ASSIGNMENT: Copy the records word for word, starting at the line that contains "The image size" and continuing through the last line of the records, inclusive. Leave out the pictures.

—————

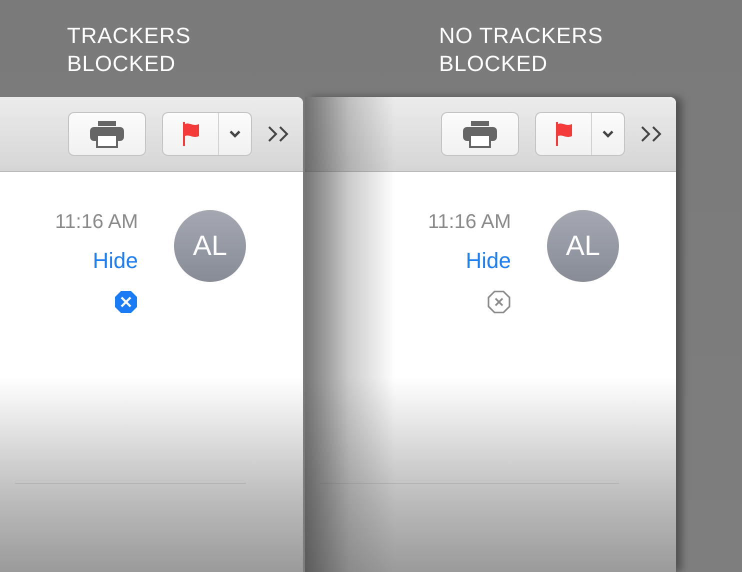 The width and height of the screenshot is (742, 572). Describe the element at coordinates (499, 302) in the screenshot. I see `not-blocked-icon` at that location.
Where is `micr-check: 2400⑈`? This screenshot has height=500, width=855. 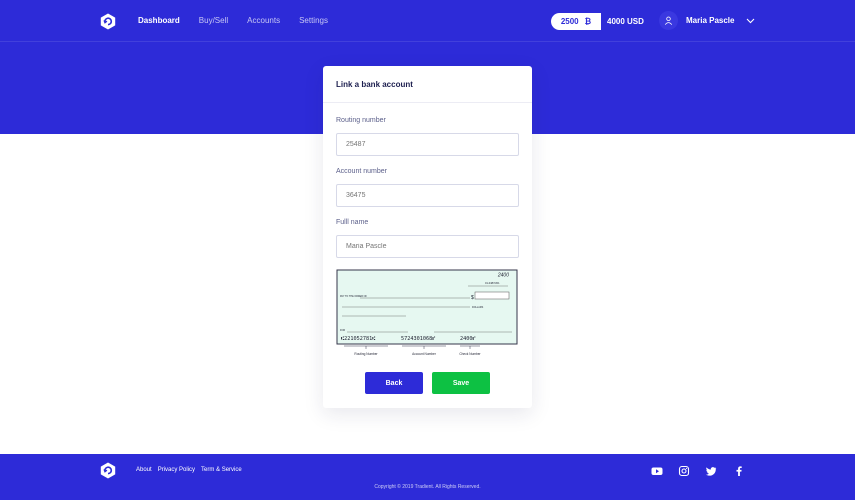 micr-check: 2400⑈ is located at coordinates (468, 339).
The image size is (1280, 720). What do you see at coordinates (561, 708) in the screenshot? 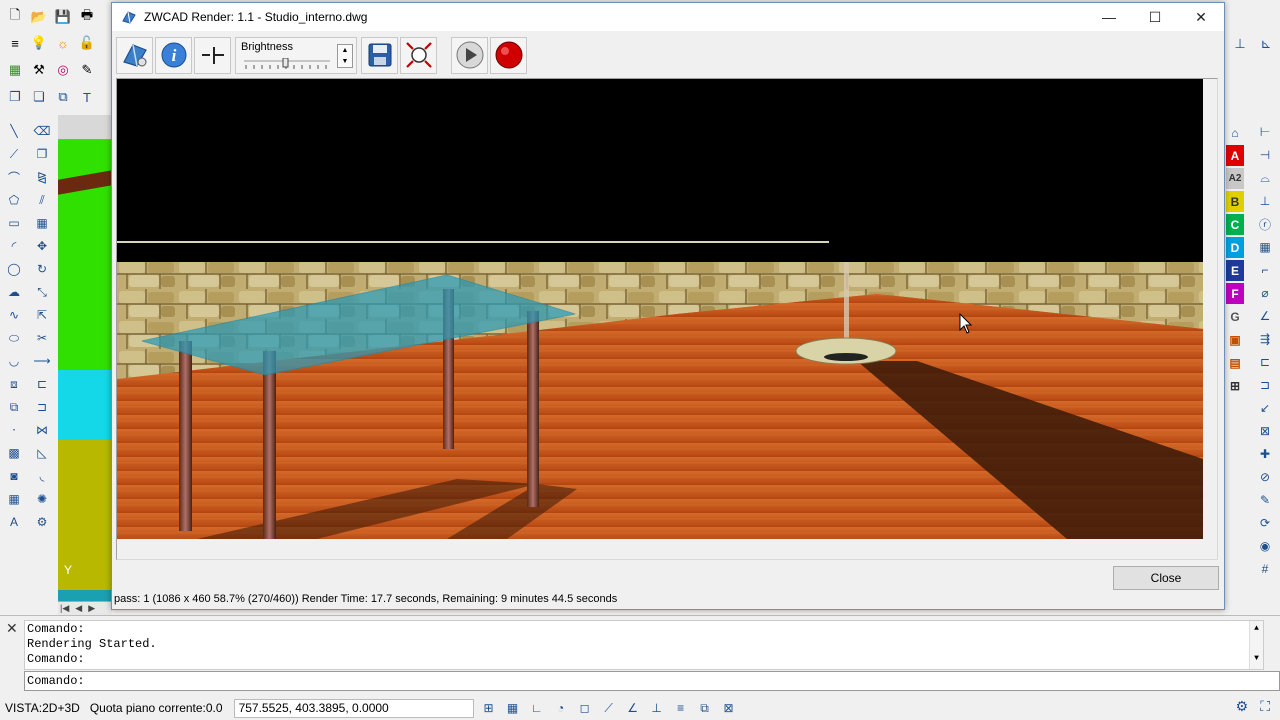
I see `polar-icon: ◔` at bounding box center [561, 708].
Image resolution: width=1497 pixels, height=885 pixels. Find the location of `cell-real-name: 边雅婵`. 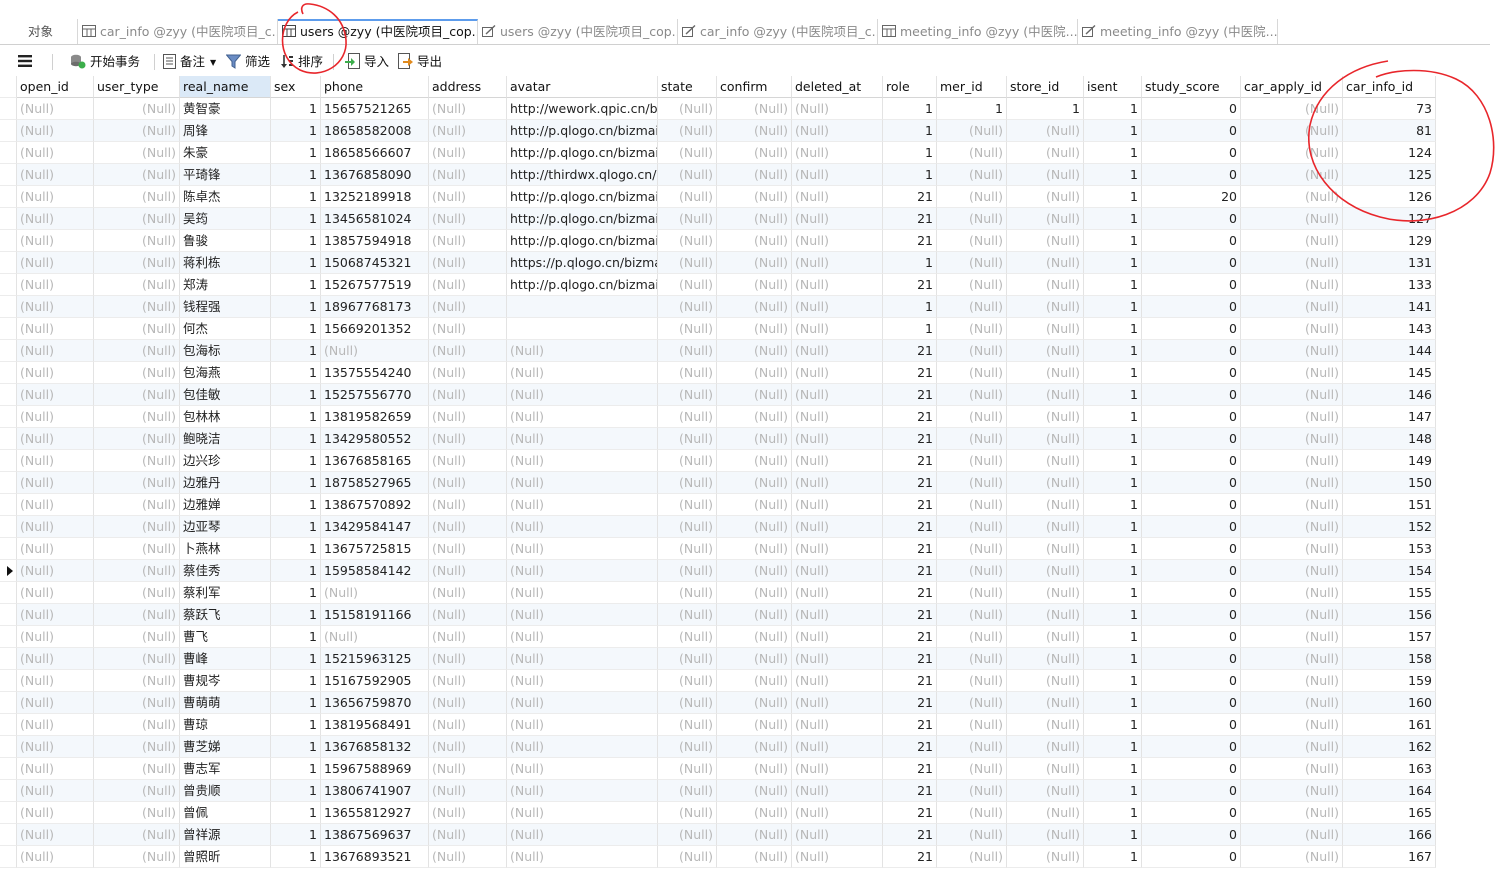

—————

TASK ANSWER:
The image size is (1280, 720). What do you see at coordinates (561, 708) in the screenshot? 
I see `polar-icon: ◔` at bounding box center [561, 708].
Image resolution: width=1497 pixels, height=885 pixels. Find the location of `cell-real-name: 边雅婵`. 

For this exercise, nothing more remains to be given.